Use the following command to find the host name for your cluster:
$ hdfs getconf -confKey fs.defaultFS
Navigate to the core-site.xml file on the cluster.
Edit the core-site.xml to verify the fs.defaultFS parameter is set to the correct host name.

Check cluster status

Perform the following steps to verify your Hadoop services are running and active:

Procedure

Verify that HDFS, MapReduce, and YARN are running.
If Hive is configured for your cluster, Hive and its constituent components, such as Hive Metastore, HiveServer2, WebHCat Server, and whichever database used by Hive, such as MySQL, must be running.
If you do not use a cluster management tool, such as Ambari, Cloudera Manager, or MapR Control System, check individual services by running the command line for the component, as shown in the following example codes:
- $ hdfs dfsadmin -report
- $ yarn version
- $ beeline (!quit to exit)

Verifying HDFS and Hive access

Data Catalog depends on the cluster authorization system to manage user access to HDFS resources. A non-catalog service user with access to HDFS files and Hive tables should also have access to these HDFS file and Hive tables from the Data Catalog. Be sure to identify such end-users and their access to the HDFS files and Hive tables.

You can use the following applications to check end-user access:

Hue or Apache Ambari
Beeswax

Optionally, for a Hortonworks cluster, you must perform additional steps if you are running HiveServer2 in High-Availability (HA) mode.
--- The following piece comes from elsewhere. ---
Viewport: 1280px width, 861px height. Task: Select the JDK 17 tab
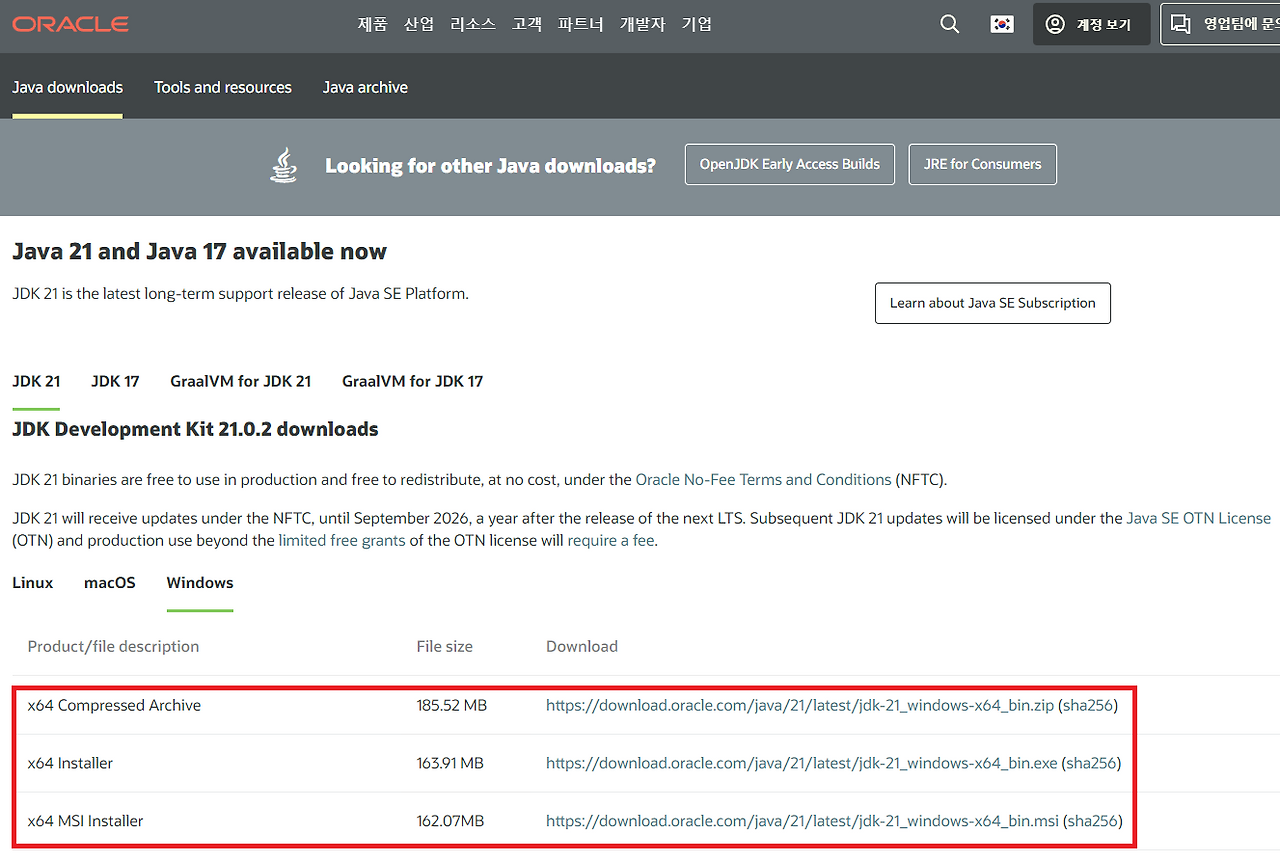click(114, 381)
Verify HDFS and Hive access using Hue or Apache Ambari

Perform the following steps with Hue or Apache Ambari to verify HDFS and Hive access:

Procedure

Navigate to your existing data in HDFS or load new data.
Verify that you can access files you own as well as files for which you have access through group membership.
If you cannot sign into Hue or Ambari or access HDFS files from inside one of these tools or from the command line, ask your Hadoop administrator for appropriate credentials.

Verify HDFS and Hive access using Beeswax or Beeline

You can verify HDFS and Hive access with Beeswax or Beeline. Beeswax is accessible through Hue and Ambari and Beeline is accessible through the Hive command line.

Perform the following steps:

Procedure

Verify that you can access the existing databases and tables.
If you cannot sign into Beeline or cannot access Hive tables with Beeswax, then ask your Hadoop administrator for the applicable credentials.
Profile the jobs to test table-level access to determine if your cluster uses Apache Ranger or Apache Sentry for access control.
Verify that the Data Catalog service user has table-level access (not column-level access) to Hive tables that you want included in your catalog.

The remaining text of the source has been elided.